Resumo do impasse entre iG e TSE
O iG impetrou um mandado de segurança defendendo a anulação dos artigos 18 e 19 da Resolução 22.718/08, que impõe restrições à atividade jornalística e à publicidade eleitoral na internet.
A Lei 9.504, assinada pelo então vice-presidente Marco Maciel, iguala a internet aos veículos de rádio e televisão, proibindo a qualquer site a difusão de opinião sobre candidatos, partidos e temas eleitorais durante o período de eleição. O argumento para limitar a veiculação de opinião em rádio e tevês baseia-se na idéia que esses veículos são concessão pública – o que não se aplica à internet.
A lei de 1997, ao igualar a internet à rádio e tevê, proíbe a veiculação de qualquer tipo de publicidade, afora a propaganda eleitoral gratuita, nos sites brasileiros. Diferente da mídia impressa, a lei trambém proibe veículos de comunicação online de expressar a sua opinião sobre qualquer tema eleitoral.
Para tornar as restrições ainda maiores, no início deste ano, o TSE baixou uma resolução (n. 22.718/08) que proíbe a divulgação de informações sobre os candidatos em qualquer ambiente da internet com exceção de páginas mantidas pelos próprios candidatos, com a terminação "can.br".A proibição também inclui o envio de e-mails com mensagens de candidatos, telemarketing, mensagens por SMS e vídeos no You Tube.

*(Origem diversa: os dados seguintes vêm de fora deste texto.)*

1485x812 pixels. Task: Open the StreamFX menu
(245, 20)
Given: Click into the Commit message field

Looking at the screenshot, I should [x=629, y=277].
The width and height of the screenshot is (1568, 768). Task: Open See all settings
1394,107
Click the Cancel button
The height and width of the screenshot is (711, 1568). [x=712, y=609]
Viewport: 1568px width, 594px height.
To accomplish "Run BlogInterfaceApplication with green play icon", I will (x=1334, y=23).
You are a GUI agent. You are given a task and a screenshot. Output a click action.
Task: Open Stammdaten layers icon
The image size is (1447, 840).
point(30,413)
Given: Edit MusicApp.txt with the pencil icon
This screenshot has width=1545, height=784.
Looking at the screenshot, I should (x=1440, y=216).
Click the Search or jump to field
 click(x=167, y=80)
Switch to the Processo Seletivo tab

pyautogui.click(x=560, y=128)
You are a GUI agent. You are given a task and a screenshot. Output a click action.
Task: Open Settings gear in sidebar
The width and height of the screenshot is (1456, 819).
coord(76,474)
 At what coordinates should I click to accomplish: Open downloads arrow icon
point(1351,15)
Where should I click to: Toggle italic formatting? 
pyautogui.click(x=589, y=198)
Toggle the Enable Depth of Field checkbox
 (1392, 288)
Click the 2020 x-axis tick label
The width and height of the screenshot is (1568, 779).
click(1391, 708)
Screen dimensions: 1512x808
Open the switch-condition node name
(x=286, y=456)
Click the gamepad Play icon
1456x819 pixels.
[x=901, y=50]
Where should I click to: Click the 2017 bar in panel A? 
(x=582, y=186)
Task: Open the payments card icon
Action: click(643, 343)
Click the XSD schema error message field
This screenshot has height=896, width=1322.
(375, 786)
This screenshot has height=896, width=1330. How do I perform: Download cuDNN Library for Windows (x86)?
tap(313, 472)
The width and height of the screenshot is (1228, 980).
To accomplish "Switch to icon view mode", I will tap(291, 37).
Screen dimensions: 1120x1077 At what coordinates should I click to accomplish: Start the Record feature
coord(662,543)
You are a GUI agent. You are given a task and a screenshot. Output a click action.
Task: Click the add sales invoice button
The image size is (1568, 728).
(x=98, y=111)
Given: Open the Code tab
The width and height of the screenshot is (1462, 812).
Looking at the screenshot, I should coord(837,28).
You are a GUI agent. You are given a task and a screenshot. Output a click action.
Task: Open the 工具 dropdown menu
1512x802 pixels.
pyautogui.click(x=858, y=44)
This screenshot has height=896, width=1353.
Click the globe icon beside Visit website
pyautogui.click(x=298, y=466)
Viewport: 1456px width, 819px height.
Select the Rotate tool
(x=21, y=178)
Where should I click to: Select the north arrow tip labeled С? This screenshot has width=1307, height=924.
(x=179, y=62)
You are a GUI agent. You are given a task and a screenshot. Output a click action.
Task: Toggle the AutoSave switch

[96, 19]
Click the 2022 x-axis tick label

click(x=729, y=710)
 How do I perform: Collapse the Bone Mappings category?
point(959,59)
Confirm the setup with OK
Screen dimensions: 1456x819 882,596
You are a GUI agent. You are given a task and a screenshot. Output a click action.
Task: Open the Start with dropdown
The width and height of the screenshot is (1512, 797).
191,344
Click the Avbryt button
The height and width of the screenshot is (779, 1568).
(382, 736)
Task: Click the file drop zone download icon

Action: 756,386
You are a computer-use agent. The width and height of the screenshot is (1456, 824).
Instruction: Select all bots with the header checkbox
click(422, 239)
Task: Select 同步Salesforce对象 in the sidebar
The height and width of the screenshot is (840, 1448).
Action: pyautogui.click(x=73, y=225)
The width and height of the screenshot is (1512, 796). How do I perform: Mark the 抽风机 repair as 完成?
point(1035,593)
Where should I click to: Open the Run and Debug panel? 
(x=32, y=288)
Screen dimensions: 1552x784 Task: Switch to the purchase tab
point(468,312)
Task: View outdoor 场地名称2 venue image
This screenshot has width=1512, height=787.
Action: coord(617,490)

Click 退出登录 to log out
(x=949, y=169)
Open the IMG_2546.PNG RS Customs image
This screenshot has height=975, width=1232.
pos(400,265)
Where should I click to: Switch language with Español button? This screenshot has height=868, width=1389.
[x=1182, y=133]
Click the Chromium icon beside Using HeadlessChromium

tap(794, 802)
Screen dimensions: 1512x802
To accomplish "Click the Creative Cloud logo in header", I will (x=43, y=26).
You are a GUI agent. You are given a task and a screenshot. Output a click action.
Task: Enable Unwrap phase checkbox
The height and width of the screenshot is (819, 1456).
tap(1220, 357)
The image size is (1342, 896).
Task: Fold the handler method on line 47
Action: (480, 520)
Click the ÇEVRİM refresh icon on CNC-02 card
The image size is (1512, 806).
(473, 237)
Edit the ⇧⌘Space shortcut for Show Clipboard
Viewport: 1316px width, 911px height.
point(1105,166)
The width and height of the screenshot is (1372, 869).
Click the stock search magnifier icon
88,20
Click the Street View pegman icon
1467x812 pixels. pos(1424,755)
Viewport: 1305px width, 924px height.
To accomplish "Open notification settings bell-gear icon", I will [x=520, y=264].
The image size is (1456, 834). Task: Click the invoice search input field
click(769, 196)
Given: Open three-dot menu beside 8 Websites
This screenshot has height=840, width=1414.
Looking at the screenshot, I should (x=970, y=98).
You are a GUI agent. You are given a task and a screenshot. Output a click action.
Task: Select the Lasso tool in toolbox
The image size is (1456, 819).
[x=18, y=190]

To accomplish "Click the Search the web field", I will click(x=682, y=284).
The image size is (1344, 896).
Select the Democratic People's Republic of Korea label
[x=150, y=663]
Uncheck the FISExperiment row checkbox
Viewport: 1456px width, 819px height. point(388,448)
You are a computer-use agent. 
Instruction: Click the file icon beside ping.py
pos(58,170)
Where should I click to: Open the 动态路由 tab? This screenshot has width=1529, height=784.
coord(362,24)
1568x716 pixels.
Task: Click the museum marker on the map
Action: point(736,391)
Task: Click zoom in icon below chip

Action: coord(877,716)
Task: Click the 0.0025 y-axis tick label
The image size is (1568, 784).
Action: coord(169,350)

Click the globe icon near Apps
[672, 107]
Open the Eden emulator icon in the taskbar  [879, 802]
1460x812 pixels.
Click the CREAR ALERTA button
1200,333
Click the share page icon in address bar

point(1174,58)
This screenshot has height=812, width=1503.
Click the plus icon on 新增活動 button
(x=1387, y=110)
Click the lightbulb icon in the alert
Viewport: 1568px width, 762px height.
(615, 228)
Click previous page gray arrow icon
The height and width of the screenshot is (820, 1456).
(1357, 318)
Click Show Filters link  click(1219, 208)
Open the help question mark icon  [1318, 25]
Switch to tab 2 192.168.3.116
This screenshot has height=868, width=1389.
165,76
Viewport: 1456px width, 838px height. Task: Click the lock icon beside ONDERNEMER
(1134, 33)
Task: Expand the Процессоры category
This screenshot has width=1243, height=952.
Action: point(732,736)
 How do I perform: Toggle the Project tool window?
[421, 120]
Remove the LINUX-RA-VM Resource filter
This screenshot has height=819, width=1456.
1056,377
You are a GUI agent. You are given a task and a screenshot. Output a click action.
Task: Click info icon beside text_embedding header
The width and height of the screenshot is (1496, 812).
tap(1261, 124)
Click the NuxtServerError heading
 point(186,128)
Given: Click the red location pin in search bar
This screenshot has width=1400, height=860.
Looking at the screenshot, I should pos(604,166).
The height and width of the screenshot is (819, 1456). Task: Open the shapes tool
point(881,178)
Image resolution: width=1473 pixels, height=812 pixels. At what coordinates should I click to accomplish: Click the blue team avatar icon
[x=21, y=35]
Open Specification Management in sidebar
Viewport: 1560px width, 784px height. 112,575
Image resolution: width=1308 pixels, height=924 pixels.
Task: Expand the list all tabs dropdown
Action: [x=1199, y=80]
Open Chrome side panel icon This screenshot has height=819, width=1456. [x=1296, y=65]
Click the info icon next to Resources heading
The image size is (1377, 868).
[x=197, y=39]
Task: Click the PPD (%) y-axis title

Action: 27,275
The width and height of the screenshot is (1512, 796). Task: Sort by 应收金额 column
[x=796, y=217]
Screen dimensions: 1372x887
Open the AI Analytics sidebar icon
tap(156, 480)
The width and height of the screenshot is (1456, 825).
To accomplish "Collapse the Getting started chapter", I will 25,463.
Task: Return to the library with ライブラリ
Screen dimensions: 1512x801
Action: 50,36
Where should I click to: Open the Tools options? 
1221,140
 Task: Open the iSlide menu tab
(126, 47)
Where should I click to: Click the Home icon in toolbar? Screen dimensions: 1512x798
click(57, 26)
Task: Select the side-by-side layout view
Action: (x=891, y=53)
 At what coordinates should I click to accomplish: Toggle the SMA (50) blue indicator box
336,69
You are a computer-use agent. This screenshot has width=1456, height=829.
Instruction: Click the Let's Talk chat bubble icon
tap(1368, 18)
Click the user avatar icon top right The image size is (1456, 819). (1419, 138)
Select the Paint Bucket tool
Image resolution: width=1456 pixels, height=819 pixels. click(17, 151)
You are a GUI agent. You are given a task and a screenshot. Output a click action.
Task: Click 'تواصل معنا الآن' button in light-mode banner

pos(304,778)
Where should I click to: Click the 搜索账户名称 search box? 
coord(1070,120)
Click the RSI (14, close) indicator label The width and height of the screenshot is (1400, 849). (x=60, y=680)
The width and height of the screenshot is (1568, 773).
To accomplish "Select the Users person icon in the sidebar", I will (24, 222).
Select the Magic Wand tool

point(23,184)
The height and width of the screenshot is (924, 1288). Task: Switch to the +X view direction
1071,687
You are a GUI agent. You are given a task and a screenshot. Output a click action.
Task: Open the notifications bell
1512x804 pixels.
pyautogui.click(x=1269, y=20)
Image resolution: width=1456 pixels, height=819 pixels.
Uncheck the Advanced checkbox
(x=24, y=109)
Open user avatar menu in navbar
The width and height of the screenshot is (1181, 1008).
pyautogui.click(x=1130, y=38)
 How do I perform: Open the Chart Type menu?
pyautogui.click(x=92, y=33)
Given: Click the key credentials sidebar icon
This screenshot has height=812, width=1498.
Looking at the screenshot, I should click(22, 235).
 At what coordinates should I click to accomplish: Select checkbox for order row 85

Ao negar o mandado de segurança impetrado pelo iG, o ministro Joaquim Barbosa, do Tribunal Superior Eleitoral (TSE), argumentou que a resolução apenas repete normas utilizadas nas eleições de 2004 e 2006, não havendo ilegalidade, e que o mandado de segurança não é o meio adequado para questionar norma baseada em lei.
Trata-se de uma pré-decisão em caráter de urgência e não definitiva. Posteriormente, o mérito do Mandado de Segurança será analisado em plenário para que haja o julgamento definitivo. De acordo com a assessoria jurídica da Secretaria de Comunicação do TSE, este processo será rápido, uma vez que o mandado trata das eleições deste ano.